Research Paper Volume 13, Issue 21 pp 24219—24235
Construction and external validation of a 5-gene random forest model to diagnose non-obstructive azoospermia based on the single-cell RNA sequencing of testicular tissue
- 1 Department of Urology, The Third Affiliated Hospital of Southern Medical University, Guangzhou, China
- 2 The Third School of Clinical Medicine, Southern Medical University, Guangzhou, China
Received: August 17, 2021 Accepted: October 28, 2021 Published: November 4, 2021
https://doi.org/10.18632/aging.203675How to Cite
Copyright: © 2021 Zhou et al.

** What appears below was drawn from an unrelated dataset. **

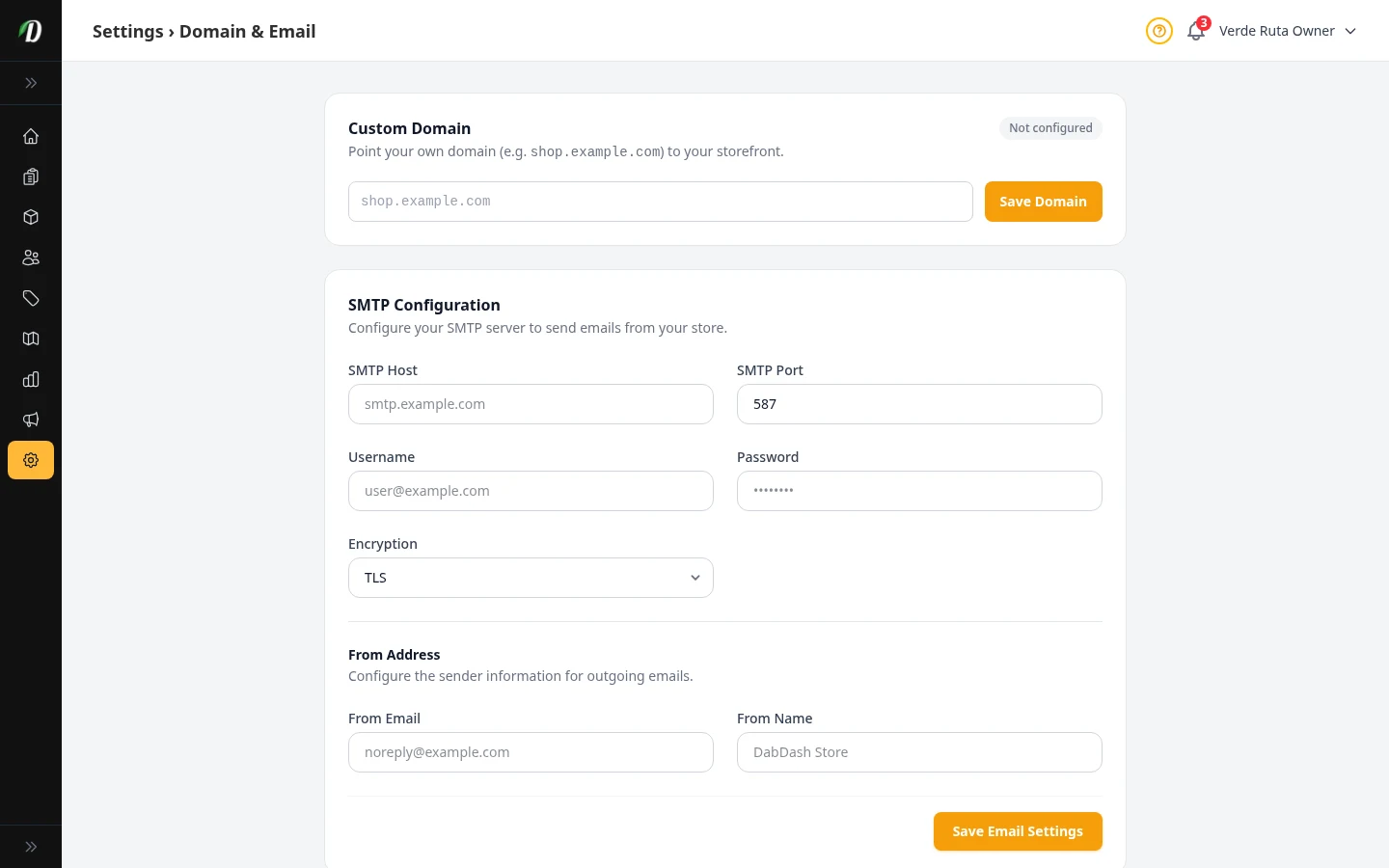Open the Encryption TLS dropdown
This screenshot has width=1389, height=868.
click(x=531, y=578)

This is an open access article distributed under the terms of the Creative Commons Attribution License (CC BY 3.0), which permits unrestricted use, distribution, and reproduction in any medium, provided the original author and source are credited.
Abstract
Non-obstructive azoospermia (NOA) is among the most severe factors for male infertility, but our understandings of the latent biological mechanisms remain insufficient. The single-cell RNA sequencing (scRNA-seq) data of 432 testicular cells isolated from the patient with NOA was analyzed, and the cell samples were grouped into 5 cell clusters. A sum of 455 cell markers was identified and then included in the protein-protein interaction network. The Top 5 most critical genes in the network, including CCT8, CDC6, PSMD1, RPS4X, RPL36A, were selected for the diagnosis model construction through the random forest (RF). The RF model was a strong classifier for NOA and obstructive azoospermia (OA), which was validated in the training cohort (n = 58, AUC = 1) and external validation cohort (n = 20, AUC = 0.9). We collected the seminal plasma samples and testicular biopsy samples from 20 OA and 20 NOA cases from the local hospital, and the gene expression was detected via Real-Time quantitative Polymerase Chain Reaction (RT-qPCR) and Immunohistochemistry. The RF model also exhibited high accuracy (AUC = 0.725) in the local cohort. In summary, a novel gene signature was developed and externally validated based on scRNA-seq analysis, providing some new biomarkers to uncover the underlying mechanisms and a promising clinical tool for diagnosis in NOA.